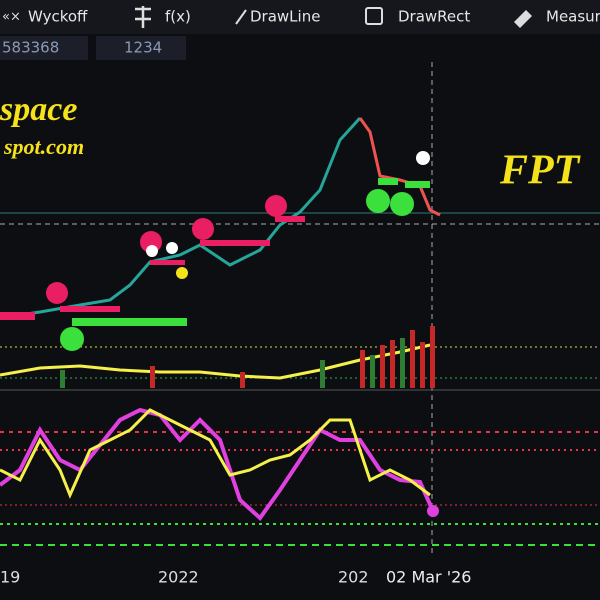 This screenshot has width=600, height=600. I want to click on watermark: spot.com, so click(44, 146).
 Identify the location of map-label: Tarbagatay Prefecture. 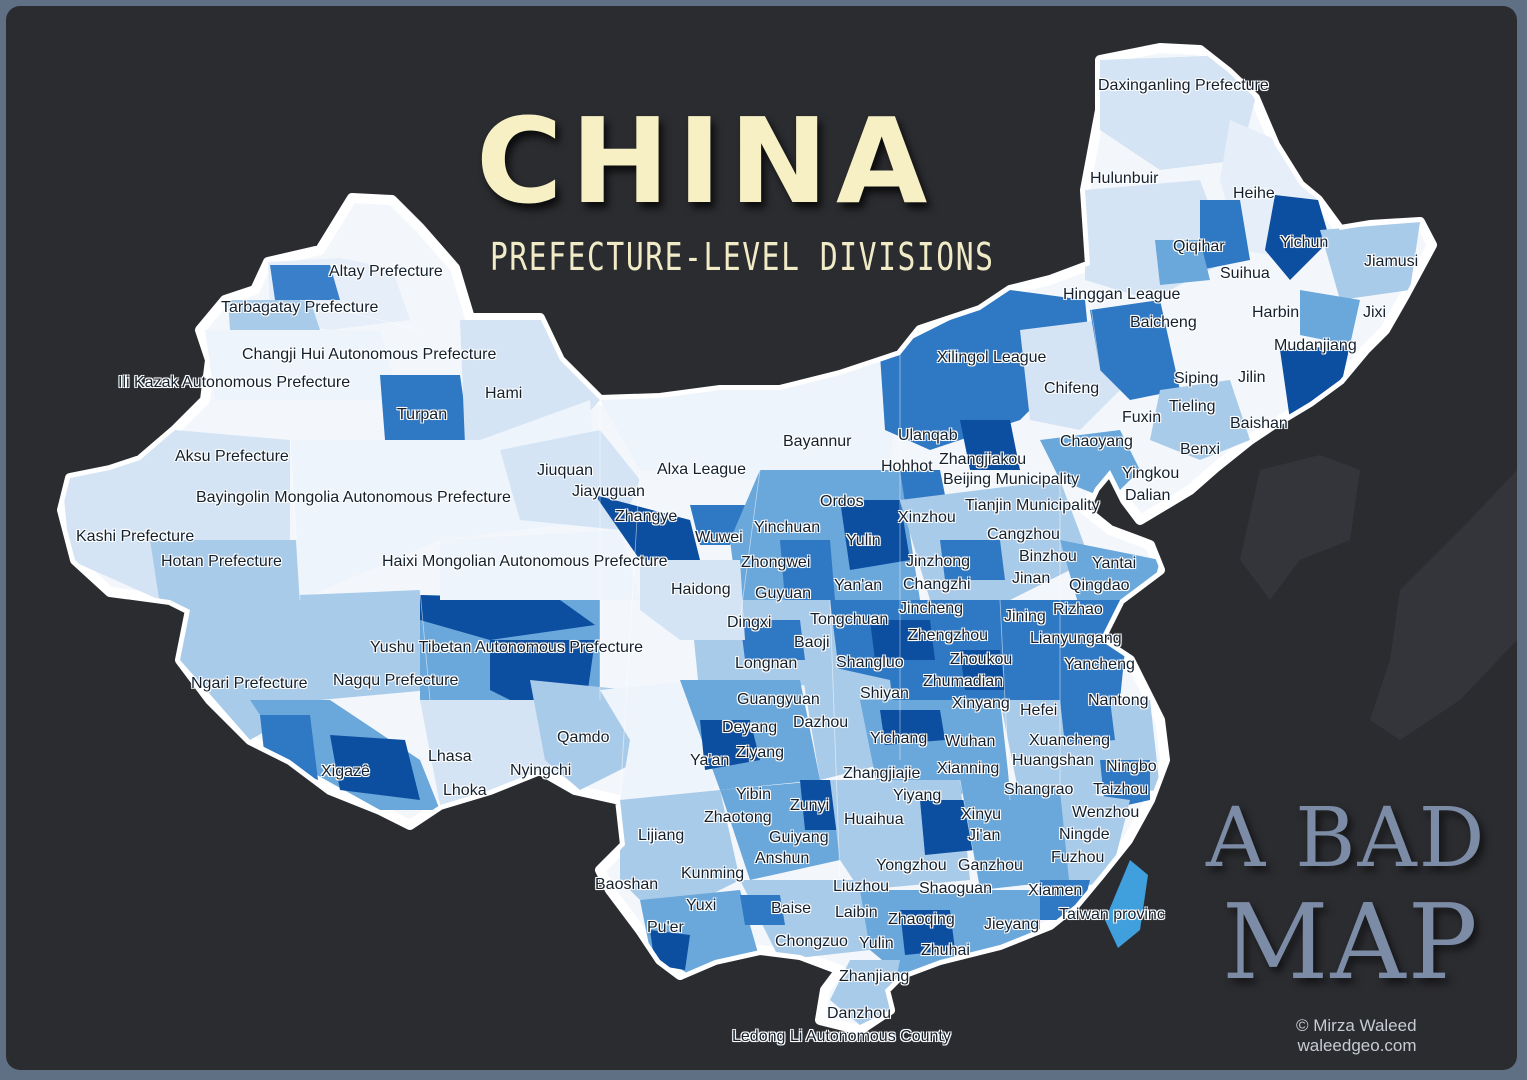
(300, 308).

--

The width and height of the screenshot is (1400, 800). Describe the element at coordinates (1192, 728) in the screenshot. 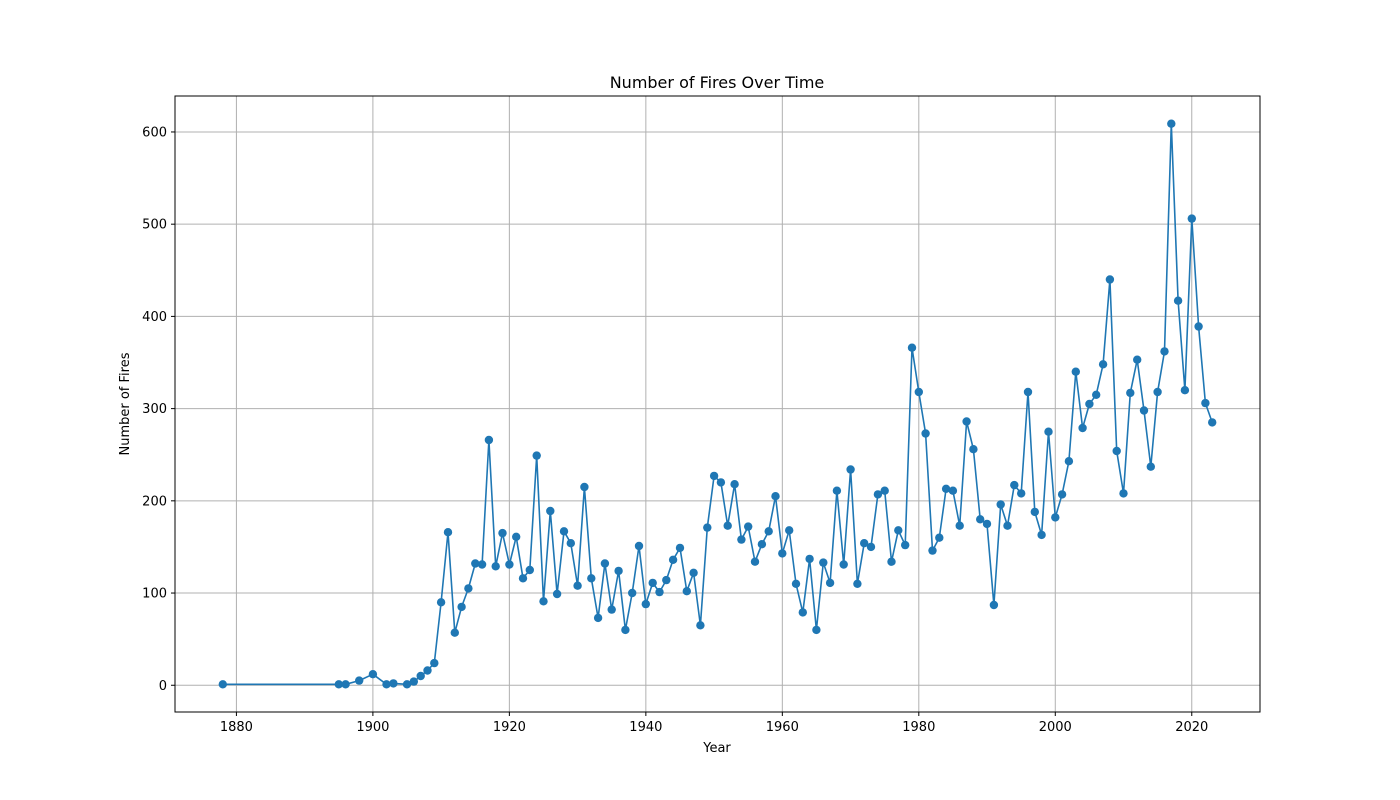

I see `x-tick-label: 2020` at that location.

...

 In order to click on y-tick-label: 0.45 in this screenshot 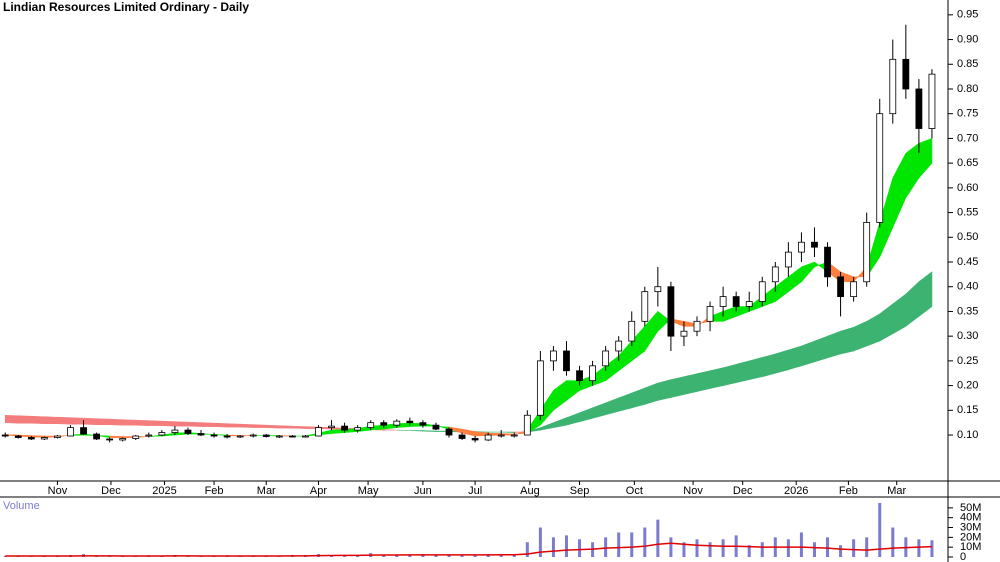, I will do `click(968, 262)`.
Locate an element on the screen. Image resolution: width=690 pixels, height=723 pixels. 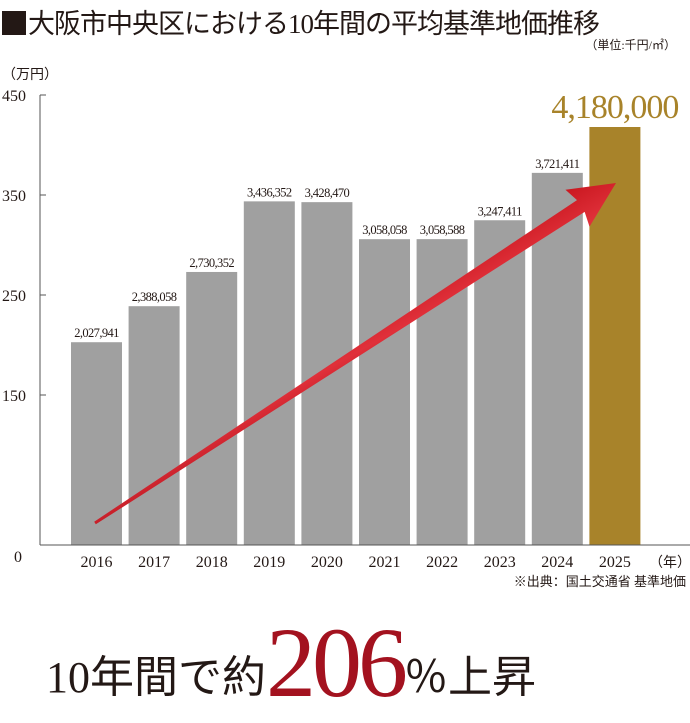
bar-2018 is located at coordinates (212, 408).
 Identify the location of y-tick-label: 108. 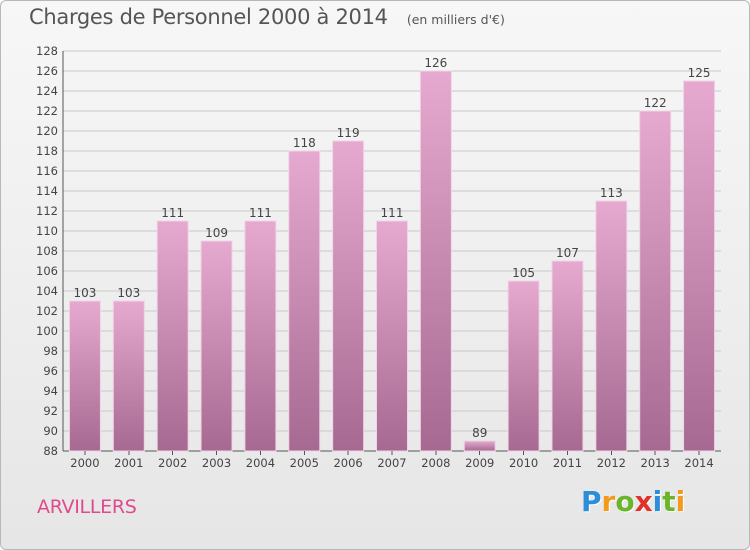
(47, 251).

• **Task goal**:
Render the lines from the one containing "This screenshot has" up to and including the one containing "(300, 308)." as a Markdown table with the columns Row and Line, skipping any blank lines and leaving the pictures out.

• **Solution for this task**:
| Row | Line |
|---|---|
| 1 |  This screenshot has width=600, height=600. I want to click on watermark: spot.com, so click(44, 146). |
| 2 |  Identify the location of map-label: Tarbagatay Prefecture.  |
| 3 | (300, 308). |